[Opening Source data section]

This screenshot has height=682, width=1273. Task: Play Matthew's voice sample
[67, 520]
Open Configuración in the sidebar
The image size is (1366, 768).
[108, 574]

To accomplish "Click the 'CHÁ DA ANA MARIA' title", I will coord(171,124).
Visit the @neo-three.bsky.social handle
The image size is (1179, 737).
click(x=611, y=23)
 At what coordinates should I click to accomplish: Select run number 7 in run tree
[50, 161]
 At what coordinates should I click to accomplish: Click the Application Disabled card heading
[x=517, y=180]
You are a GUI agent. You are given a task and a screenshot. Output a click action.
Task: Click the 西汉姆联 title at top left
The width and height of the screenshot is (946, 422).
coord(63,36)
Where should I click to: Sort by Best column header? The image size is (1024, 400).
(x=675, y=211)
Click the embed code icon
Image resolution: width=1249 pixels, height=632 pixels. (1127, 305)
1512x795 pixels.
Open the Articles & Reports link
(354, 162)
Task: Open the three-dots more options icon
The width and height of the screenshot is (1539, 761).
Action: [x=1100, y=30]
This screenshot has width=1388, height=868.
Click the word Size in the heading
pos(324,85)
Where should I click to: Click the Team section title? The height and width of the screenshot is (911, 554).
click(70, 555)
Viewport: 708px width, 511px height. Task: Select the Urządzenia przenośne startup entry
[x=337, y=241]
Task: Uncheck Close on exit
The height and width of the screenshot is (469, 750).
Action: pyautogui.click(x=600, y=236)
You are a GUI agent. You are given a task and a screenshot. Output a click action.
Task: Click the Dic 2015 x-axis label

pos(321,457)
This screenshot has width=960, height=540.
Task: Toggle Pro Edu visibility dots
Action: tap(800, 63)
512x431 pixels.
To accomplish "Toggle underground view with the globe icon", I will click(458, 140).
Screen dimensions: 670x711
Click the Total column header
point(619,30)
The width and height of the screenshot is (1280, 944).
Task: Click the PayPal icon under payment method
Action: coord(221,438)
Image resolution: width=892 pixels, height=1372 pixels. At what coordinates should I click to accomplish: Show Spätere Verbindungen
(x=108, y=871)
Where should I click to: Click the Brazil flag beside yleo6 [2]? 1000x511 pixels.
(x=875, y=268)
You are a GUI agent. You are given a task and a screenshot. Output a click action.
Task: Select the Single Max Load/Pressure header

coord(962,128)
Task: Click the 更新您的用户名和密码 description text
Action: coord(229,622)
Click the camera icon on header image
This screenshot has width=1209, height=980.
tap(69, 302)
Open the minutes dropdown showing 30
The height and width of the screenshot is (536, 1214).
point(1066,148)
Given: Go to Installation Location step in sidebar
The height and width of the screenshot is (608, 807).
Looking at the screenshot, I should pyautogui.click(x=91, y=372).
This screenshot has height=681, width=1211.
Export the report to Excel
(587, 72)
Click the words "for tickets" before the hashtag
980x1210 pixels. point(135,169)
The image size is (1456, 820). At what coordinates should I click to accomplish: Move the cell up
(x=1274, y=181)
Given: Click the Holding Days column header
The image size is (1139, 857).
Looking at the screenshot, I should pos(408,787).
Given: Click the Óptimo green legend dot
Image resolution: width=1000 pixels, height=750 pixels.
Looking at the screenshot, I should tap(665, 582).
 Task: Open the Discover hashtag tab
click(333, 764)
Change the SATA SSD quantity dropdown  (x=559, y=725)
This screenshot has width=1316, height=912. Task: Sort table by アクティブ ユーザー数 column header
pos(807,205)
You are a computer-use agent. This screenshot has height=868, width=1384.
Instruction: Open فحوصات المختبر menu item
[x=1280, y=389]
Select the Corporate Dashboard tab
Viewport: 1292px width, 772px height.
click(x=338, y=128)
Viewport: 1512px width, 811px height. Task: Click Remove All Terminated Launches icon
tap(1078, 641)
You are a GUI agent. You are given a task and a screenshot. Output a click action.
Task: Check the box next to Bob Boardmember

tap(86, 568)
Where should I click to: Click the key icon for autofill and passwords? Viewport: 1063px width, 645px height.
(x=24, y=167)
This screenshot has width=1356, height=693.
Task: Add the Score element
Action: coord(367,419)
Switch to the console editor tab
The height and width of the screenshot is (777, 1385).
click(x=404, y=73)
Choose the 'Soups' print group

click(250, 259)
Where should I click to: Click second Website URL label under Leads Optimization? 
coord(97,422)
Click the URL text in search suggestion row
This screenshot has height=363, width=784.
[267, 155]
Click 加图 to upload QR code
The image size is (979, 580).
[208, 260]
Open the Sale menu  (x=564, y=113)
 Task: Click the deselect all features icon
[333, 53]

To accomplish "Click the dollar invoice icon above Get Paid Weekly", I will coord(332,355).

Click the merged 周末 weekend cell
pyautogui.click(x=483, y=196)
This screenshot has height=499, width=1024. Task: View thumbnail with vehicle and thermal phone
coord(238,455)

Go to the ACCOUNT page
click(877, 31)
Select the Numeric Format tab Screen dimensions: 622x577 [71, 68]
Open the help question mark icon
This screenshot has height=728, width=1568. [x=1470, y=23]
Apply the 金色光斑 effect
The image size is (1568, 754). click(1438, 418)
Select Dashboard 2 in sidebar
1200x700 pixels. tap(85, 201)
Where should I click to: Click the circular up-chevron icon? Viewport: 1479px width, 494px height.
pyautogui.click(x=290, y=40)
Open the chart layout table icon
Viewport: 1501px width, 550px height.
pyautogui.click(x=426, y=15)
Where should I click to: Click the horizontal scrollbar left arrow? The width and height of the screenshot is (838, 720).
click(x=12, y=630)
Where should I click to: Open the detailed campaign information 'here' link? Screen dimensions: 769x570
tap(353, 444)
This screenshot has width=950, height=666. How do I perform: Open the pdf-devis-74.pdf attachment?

[Closing Source data section]

Would you restate the records word for word?

This screenshot has height=682, width=1273. Task: Play Matthew's voice sample
[67, 520]
Open Configuración in the sidebar
The image size is (1366, 768).
[108, 574]

To accomplish "Click the 'CHÁ DA ANA MARIA' title", I will coord(171,124).
Visit the @neo-three.bsky.social handle
The image size is (1179, 737).
click(x=611, y=23)
 At what coordinates should I click to accomplish: Select run number 7 in run tree
[50, 161]
 At what coordinates should I click to accomplish: Click the Application Disabled card heading
[x=517, y=180]
You are a GUI agent. You are given a task and a screenshot. Output a click action.
Task: Click the 西汉姆联 title at top left
The width and height of the screenshot is (946, 422).
coord(63,36)
Where should I click to: Sort by Best column header? The image size is (1024, 400).
(x=675, y=211)
Click the embed code icon
Image resolution: width=1249 pixels, height=632 pixels. (1127, 305)
1512x795 pixels.
Open the Articles & Reports link
(354, 162)
Task: Open the three-dots more options icon
The width and height of the screenshot is (1539, 761).
Action: [x=1100, y=30]
This screenshot has width=1388, height=868.
Click the word Size in the heading
pos(324,85)
Where should I click to: Click the Team section title? The height and width of the screenshot is (911, 554).
click(70, 555)
Viewport: 708px width, 511px height. Task: Select the Urządzenia przenośne startup entry
[x=337, y=241]
Task: Uncheck Close on exit
The height and width of the screenshot is (469, 750).
Action: pyautogui.click(x=600, y=236)
You are a GUI agent. You are given a task and a screenshot. Output a click action.
Task: Click the Dic 2015 x-axis label

pos(321,457)
This screenshot has width=960, height=540.
Task: Toggle Pro Edu visibility dots
Action: tap(800, 63)
512x431 pixels.
To accomplish "Toggle underground view with the globe icon", I will click(458, 140).
Screen dimensions: 670x711
Click the Total column header
point(619,30)
The width and height of the screenshot is (1280, 944).
Task: Click the PayPal icon under payment method
Action: coord(221,438)
Image resolution: width=892 pixels, height=1372 pixels. At what coordinates should I click to accomplish: Show Spätere Verbindungen
(x=108, y=871)
Where should I click to: Click the Brazil flag beside yleo6 [2]? 1000x511 pixels.
(x=875, y=268)
You are a GUI agent. You are given a task and a screenshot. Output a click action.
Task: Select the Single Max Load/Pressure header

coord(962,128)
Task: Click the 更新您的用户名和密码 description text
Action: coord(229,622)
Click the camera icon on header image
This screenshot has width=1209, height=980.
tap(69, 302)
Open the minutes dropdown showing 30
The height and width of the screenshot is (536, 1214).
point(1066,148)
Given: Go to Installation Location step in sidebar
The height and width of the screenshot is (608, 807).
Looking at the screenshot, I should pyautogui.click(x=91, y=372).
This screenshot has height=681, width=1211.
Export the report to Excel
(587, 72)
Click the words "for tickets" before the hashtag
980x1210 pixels. point(135,169)
The image size is (1456, 820). At what coordinates should I click to accomplish: Move the cell up
(x=1274, y=181)
Given: Click the Holding Days column header
The image size is (1139, 857).
Looking at the screenshot, I should pos(408,787).
Given: Click the Óptimo green legend dot
Image resolution: width=1000 pixels, height=750 pixels.
Looking at the screenshot, I should tap(665, 582).
 Task: Open the Discover hashtag tab
click(333, 764)
Change the SATA SSD quantity dropdown  (x=559, y=725)
This screenshot has width=1316, height=912. Task: Sort table by アクティブ ユーザー数 column header
pos(807,205)
You are a computer-use agent. This screenshot has height=868, width=1384.
Instruction: Open فحوصات المختبر menu item
[x=1280, y=389]
Select the Corporate Dashboard tab
Viewport: 1292px width, 772px height.
click(x=338, y=128)
Viewport: 1512px width, 811px height. Task: Click Remove All Terminated Launches icon
tap(1078, 641)
You are a GUI agent. You are given a task and a screenshot. Output a click action.
Task: Check the box next to Bob Boardmember

tap(86, 568)
Where should I click to: Click the key icon for autofill and passwords? Viewport: 1063px width, 645px height.
(x=24, y=167)
This screenshot has width=1356, height=693.
Task: Add the Score element
Action: coord(367,419)
Switch to the console editor tab
The height and width of the screenshot is (777, 1385).
click(x=404, y=73)
Choose the 'Soups' print group

click(250, 259)
Where should I click to: Click second Website URL label under Leads Optimization? 
coord(97,422)
Click the URL text in search suggestion row
This screenshot has height=363, width=784.
[267, 155]
Click 加图 to upload QR code
The image size is (979, 580).
[208, 260]
Open the Sale menu  (x=564, y=113)
 Task: Click the deselect all features icon
[333, 53]

To accomplish "Click the dollar invoice icon above Get Paid Weekly", I will coord(332,355).

Click the merged 周末 weekend cell
pyautogui.click(x=483, y=196)
This screenshot has height=499, width=1024. Task: View thumbnail with vehicle and thermal phone
coord(238,455)

Go to the ACCOUNT page
click(877, 31)
Select the Numeric Format tab Screen dimensions: 622x577 [71, 68]
Open the help question mark icon
This screenshot has height=728, width=1568. [x=1470, y=23]
Apply the 金色光斑 effect
The image size is (1568, 754). click(1438, 418)
Select Dashboard 2 in sidebar
1200x700 pixels. tap(85, 201)
Where should I click to: Click the circular up-chevron icon? Viewport: 1479px width, 494px height.
pyautogui.click(x=290, y=40)
Open the chart layout table icon
Viewport: 1501px width, 550px height.
pyautogui.click(x=426, y=15)
Where should I click to: Click the horizontal scrollbar left arrow? The width and height of the screenshot is (838, 720).
click(x=12, y=630)
Where should I click to: Open the detailed campaign information 'here' link? Screen dimensions: 769x570
tap(353, 444)
This screenshot has width=950, height=666. How do I perform: Open the pdf-devis-74.pdf attachment?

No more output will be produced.